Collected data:

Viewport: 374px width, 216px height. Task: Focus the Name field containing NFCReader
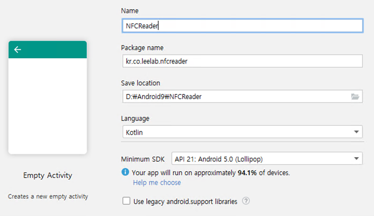tap(241, 26)
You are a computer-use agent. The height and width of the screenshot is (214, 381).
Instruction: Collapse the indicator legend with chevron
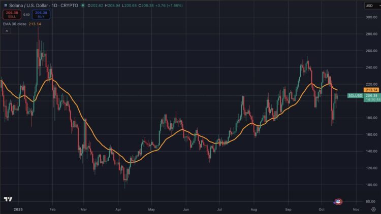coord(7,31)
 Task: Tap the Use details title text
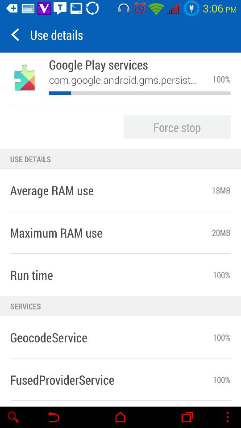point(57,36)
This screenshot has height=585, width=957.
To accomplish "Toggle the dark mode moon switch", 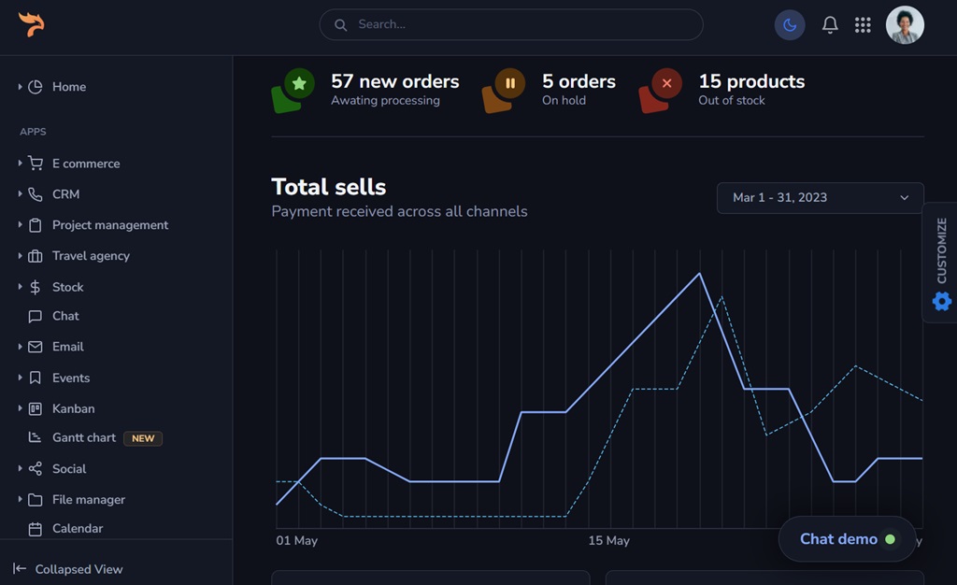I will pos(790,25).
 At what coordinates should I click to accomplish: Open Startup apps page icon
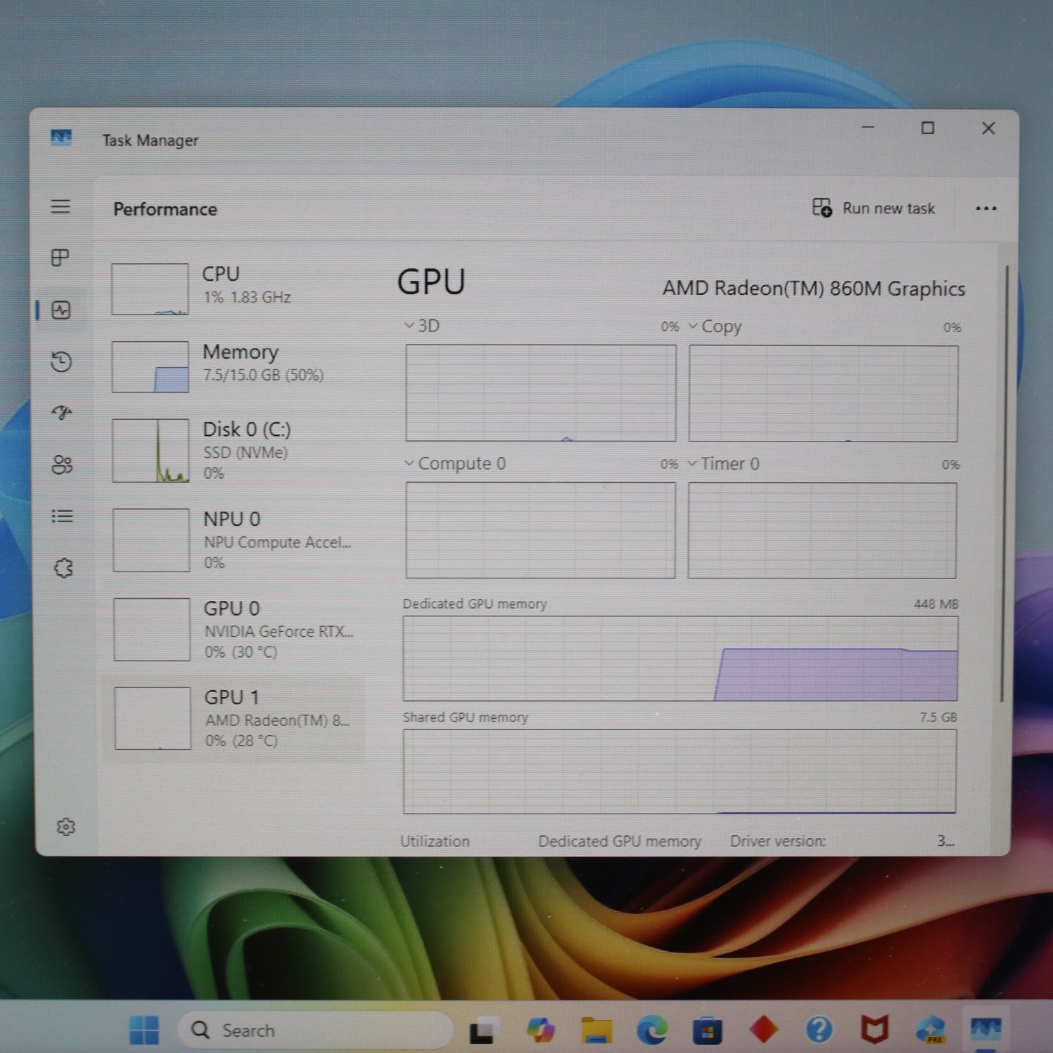(62, 412)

(Task requirements): A line belongs in the answer if it contains the word "screenshot"; copy every such line from the data above.

(Answer):
You are a computer-use agent. The height and width of the screenshot is (214, 381).
This screenshot has height=585, width=957.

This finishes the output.